Je l'emmenais partout avec moi et en lisais quelques pages dès que j'avais un peu de temps libre. Je me plongeais avidement dans ce récit, dans cette intrigue que je connaissais pourtant déjà mais dont je me délectais avec un plaisir incommensurable. L'adaptation de Berri étant plutôt très fidèle au bouquin, du moins dans mes souvenirs, celui-ci me permettait de revivre toutes les émotions que m'avaient procurées les deux films à une époque où le magnétoscope n'avait pas encore investi la maison familiale - et comme nous n'avions pas non plus Canal Plus et que le streaming vidéo n'existait pas, il fallait attendre de très longues années avant qu'un film qu'on avait apprécié sur grand écran ne débarque sur le petit. Avec une vision très précise et conforme à ce que j'en avais vu au cinéma, notamment concernant les personnages que sont Le Papet, Ugolin, Jean de Florette et Manon - Ah, Manon en larmes, ça m'a toujours fait quelque chose ! J'avais même l'accent provençal qui chantait dans ma tête en lisant les dialogues.

***

— Galinette, attention ! Il faut pas faire confiance aux bossus ! Ils sont toujours plus malins que nous ! [...] Et qu'est-ce qu'il veut planter ?

— Des légumes, de la vigne, du blé, et surtout, il dit qu'il va cultiver des lotantiques ! Des lotantiques partout ! Qu'est-ce que c'est ?

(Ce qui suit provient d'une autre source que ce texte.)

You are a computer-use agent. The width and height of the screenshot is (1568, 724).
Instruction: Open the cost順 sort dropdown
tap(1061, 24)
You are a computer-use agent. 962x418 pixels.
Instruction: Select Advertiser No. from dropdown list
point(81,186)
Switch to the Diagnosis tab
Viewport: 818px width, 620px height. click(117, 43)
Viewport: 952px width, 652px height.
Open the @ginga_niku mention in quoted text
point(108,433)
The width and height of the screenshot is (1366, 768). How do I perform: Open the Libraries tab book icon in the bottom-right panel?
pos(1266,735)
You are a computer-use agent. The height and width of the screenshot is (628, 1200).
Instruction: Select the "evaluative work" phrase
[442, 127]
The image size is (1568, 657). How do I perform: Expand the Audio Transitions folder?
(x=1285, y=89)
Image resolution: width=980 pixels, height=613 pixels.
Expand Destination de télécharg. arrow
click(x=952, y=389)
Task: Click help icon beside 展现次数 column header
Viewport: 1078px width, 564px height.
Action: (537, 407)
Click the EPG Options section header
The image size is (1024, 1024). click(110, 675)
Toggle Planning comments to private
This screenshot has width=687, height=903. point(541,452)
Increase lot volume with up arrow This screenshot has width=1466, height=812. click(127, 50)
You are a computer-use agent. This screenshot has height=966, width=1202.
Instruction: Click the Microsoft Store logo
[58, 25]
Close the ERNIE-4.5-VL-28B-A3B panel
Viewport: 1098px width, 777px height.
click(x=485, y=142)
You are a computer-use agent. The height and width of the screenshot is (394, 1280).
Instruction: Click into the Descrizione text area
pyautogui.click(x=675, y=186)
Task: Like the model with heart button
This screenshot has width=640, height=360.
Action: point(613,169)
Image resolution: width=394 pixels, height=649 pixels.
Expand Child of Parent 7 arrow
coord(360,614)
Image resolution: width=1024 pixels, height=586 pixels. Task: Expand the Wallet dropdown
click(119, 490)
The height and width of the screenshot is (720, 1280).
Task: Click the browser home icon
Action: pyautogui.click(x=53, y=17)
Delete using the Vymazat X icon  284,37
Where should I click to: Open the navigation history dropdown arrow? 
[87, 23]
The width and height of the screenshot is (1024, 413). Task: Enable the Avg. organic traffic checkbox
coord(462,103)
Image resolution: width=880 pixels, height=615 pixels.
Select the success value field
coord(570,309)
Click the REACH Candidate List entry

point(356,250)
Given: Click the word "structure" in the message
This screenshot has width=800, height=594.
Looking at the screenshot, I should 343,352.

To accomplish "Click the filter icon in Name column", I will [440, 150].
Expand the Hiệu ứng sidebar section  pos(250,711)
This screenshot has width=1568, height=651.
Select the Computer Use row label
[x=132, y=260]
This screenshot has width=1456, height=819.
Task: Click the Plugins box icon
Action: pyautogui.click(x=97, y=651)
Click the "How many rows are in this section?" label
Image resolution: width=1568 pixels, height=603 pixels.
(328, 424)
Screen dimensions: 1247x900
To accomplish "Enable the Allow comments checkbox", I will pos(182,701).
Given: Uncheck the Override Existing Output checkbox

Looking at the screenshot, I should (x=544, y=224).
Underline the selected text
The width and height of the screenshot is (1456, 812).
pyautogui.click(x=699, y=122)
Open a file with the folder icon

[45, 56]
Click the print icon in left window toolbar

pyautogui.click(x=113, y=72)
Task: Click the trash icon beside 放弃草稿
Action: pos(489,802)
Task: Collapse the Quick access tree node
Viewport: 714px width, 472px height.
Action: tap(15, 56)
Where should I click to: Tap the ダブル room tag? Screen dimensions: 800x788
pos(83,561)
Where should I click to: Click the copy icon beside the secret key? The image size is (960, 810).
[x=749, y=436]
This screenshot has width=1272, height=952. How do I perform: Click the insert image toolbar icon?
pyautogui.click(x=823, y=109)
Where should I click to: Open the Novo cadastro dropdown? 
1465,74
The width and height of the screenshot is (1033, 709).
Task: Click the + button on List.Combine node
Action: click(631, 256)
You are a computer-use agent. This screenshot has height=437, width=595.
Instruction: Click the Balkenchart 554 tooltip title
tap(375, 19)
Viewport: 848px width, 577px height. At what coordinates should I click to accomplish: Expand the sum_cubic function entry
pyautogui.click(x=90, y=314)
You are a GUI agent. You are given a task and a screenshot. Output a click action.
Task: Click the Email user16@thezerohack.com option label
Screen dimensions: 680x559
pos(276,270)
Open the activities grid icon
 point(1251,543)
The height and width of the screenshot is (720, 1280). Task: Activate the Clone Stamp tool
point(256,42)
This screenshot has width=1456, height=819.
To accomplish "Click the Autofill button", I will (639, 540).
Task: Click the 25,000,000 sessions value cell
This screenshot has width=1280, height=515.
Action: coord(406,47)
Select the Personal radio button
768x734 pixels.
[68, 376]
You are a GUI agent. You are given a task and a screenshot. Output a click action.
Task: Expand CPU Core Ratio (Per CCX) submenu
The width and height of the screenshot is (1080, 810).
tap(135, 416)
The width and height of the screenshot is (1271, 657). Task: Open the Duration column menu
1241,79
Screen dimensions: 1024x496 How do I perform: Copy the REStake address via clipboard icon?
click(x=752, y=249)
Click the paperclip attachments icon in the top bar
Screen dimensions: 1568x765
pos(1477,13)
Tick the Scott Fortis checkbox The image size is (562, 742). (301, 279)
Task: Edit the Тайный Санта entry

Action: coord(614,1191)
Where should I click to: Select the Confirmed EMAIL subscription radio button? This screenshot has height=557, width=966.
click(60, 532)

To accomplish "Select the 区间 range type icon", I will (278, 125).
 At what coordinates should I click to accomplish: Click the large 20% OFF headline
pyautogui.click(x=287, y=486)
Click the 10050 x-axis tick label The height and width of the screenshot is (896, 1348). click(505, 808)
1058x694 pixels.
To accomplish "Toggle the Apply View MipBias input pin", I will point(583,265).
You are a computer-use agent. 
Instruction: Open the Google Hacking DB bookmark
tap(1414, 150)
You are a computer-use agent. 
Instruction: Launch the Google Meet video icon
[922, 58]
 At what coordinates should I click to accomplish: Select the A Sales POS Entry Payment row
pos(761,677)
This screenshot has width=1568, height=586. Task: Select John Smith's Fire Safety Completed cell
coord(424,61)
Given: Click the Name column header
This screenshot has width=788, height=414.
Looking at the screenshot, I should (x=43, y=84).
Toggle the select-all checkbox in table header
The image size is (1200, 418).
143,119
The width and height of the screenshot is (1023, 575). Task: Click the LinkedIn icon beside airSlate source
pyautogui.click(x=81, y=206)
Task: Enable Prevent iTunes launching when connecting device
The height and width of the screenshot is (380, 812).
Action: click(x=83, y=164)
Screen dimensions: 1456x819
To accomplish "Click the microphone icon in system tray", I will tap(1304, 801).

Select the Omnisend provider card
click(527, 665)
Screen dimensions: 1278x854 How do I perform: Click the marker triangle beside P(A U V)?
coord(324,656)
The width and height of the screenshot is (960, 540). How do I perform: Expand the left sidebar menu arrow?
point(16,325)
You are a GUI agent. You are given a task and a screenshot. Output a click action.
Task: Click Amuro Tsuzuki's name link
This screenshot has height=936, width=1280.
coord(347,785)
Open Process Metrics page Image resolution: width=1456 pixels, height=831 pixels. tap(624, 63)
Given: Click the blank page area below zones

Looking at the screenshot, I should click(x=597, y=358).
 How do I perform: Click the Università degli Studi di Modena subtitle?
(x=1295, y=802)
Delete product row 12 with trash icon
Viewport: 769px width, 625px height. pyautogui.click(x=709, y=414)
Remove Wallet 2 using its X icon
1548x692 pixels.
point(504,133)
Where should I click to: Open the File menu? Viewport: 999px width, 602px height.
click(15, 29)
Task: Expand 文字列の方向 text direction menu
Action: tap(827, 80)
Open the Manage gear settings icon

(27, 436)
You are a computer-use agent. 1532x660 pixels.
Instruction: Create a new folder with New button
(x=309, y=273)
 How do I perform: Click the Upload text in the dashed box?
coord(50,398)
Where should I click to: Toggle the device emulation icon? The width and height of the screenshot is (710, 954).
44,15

— Ça doit être une plante qui pousse dans les livres... Je vois ça d'ici.

***

Je me souviens avoir souri en voyant écrit « Lotantiques » ainsi. Dans le film, cette réplique est présente, mais aussi bien interprétée soit-elle, on n'imagine pas du tout qu'elle soit écrite ainsi dans le bouquin...

***

— Monsieur, j'ai l'honneur de vous informer que l'Administration vous emmerde.

***

— Manon ! J'ai pas osé te le dire de près, mais j'en suis malade ! Ça m'étouffe ! Et il y a longtemps que ça m'a pris ! C'était aux Refresquières, après le gros orage ! Je m'étais caché pour les perdreaux... Je t'ai vue quand tu te baignais dans les flaques de la pluie... Je t'ai regardée longtemps tu étais belle. J'ai eu peur de faire un crime !

***

Ah, cette scène ! Mes premiers émois cinématographiques sur Emmanuelle Béart nue lorsqu'elle incarne Manon dansant dans les collines et jouant de l'harmonica, sous le regard ébahi d'Ugolin-Auteuil !

***

C'est étrange que le souvenir de cette lecture soit encore si vivace plus de trente ans plus tard, intimement lié bien sûr aux deux longs métrages que je me suis procuré depuis en DVD, en édition collector remasterisée of course, que je regarde parfois de nouveau avec ma fille, avec le même plaisir.

Je me souviens d'un voyage scolaire en car au cours duquel je ne lâchais pas mon précieux livre. Et de combien il me fut difficile de le rendre à sa propriétaire, de m'en séparer.

Ce n'est que bien plus tard que j'apprendrai que l'intrigue originelle a d'abord été un film - ce qui est rare, vu que d'ordinaire c'est plutôt le contraire : Manon des Sources, réalisé en 1952 par Marcel Pagnol, avant qu'il ne la développe et ne crée cette première partie qu'est Jean de Florette, celle qui donne véritablement tout son sens à la vengeance d'une Manon devenue femme, blessée par la cupidité et la méchanceté du Papet et d'Ugolin dans son enfance. Le roman L'Eau des Collines - un diptyque donc - ne parut que neuf ans plus tard.

Aujourd'hui, il semble plus ardu de se procurer ce diptyque en un seul volume - et pas dans une édition aussi exclusive que celle que j'ai lue -, ce qui ne fait que renforcer mon sentiment d'avoir eu le privilège de tenir entre mes mains une œuvre rare et précieuse.